The Bureau of Meteorology says record average temperatures look set to be broken in the next few days, with temperatures to soar across much of central and south-eastern Australia.

Hobart today recorded its highest temperature in 120 years of record keeping.

The record maximum of 41.3 degrees was reached this afternoon and exceeds the pervious record of 40.8 which was set on January 4, 1976.

Countrywide, the average temperature on Wednesday was 39.21 degrees, just below the record of 40.7 set in December of 1972.

The hottest place so far has been Eucla, on the Western Australian border, where it reached 48.1 degrees yesterday afternoon, its hottest day on record and 22 degrees above the summer average.

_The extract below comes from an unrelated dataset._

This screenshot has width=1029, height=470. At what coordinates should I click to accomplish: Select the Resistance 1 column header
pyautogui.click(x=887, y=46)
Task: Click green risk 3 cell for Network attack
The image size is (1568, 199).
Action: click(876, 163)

Reading the Oz in the Yum Yum Cafe I couldn’t help, no doubt somewhat unfairly, thinking – given the appalling one-sidedness of the Oz on climate change – this is all rather ironic.

P1050250

See also Bureau warns heatwave here to stay.

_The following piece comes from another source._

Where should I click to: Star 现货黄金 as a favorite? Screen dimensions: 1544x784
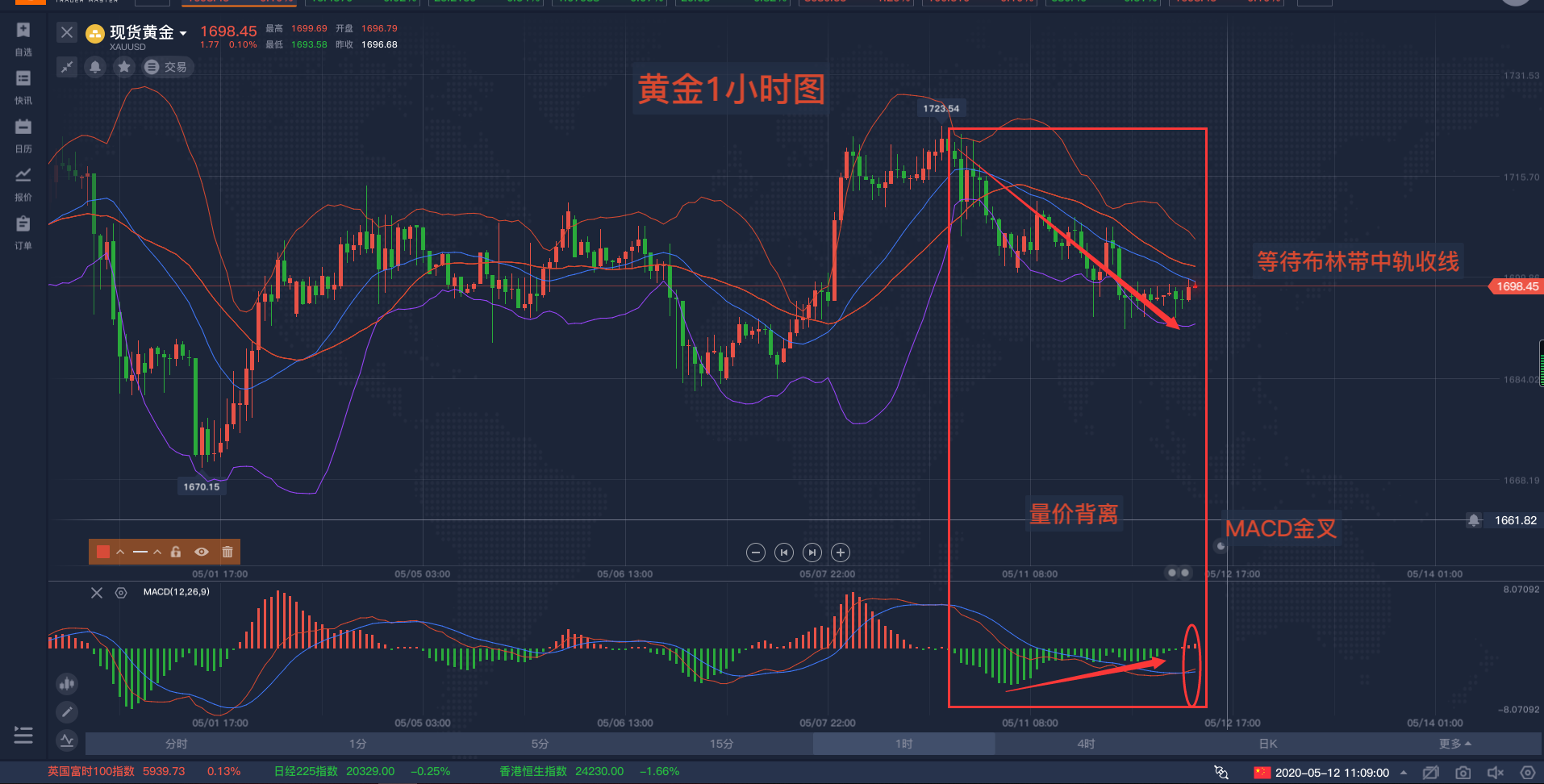[x=124, y=67]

The Bureau of Meteorology says the heatwave that’s sweeping the nation will last well into next week, as people with heart disease are put on high alert.

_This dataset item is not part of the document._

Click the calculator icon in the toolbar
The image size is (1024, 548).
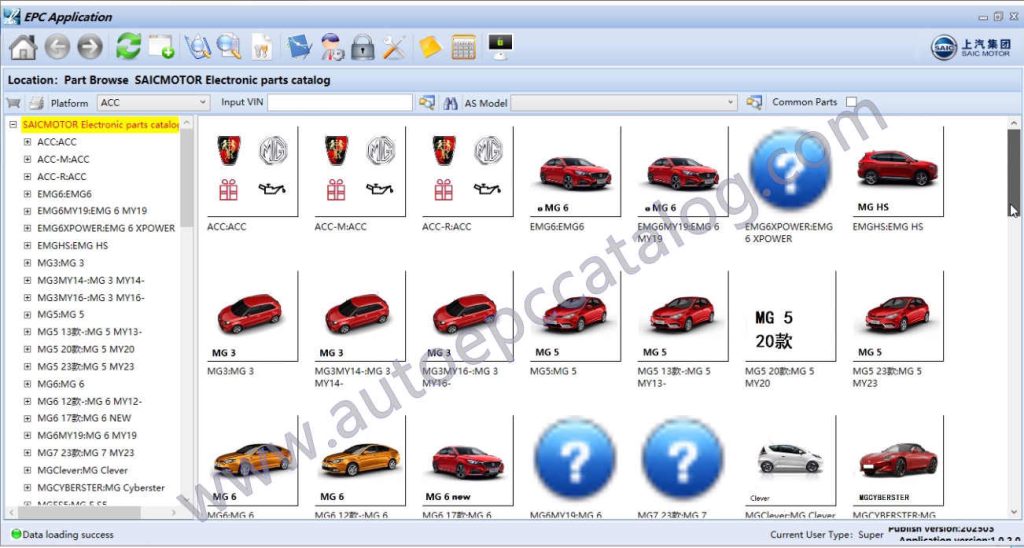tap(463, 46)
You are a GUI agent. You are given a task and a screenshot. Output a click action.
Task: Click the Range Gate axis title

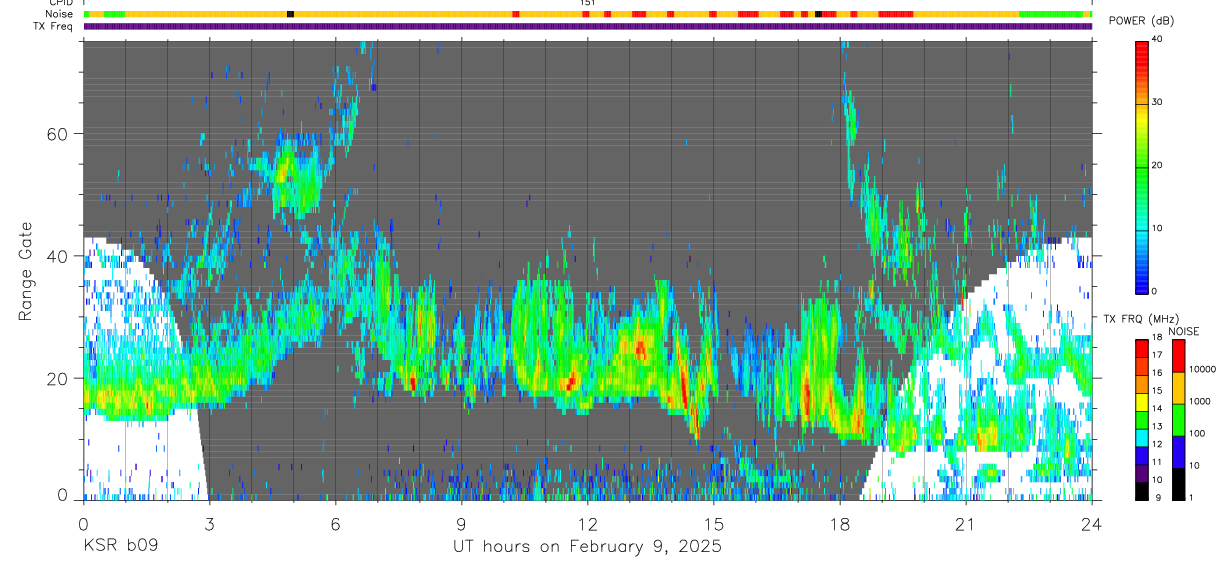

The Bureau of Meteorology is warning the scorching heat bearing down across many states will continue ‘unabated’ well into next week.

The very high temperatures already felt in Western Australia are moving eastwards across the country, driven by an extremely hot air mass.

The mercury is forecast to peak on Friday at 40C-plus in Alice Springs, Adelaide, Renmark, Melbourne, Mildura, Echuca, Albury, Broken Hill and Wagga Wagga.

The bureau says the extreme heat events can have an impact on people’s health, a warning echoed by the National Heart Foundation.

It is advising those with heart disease to take it very easy during the next few days, with studies showing an increase in heart attacks and death from extreme heat.

Those with heart conditions should think about how they will manage not just this week but for the weeks to come.

The foundation says people most at risk are those with a chronic disease, such as heart disease, and the elderly, children, people on certain medications and those engaged in strenuous outdoor activity.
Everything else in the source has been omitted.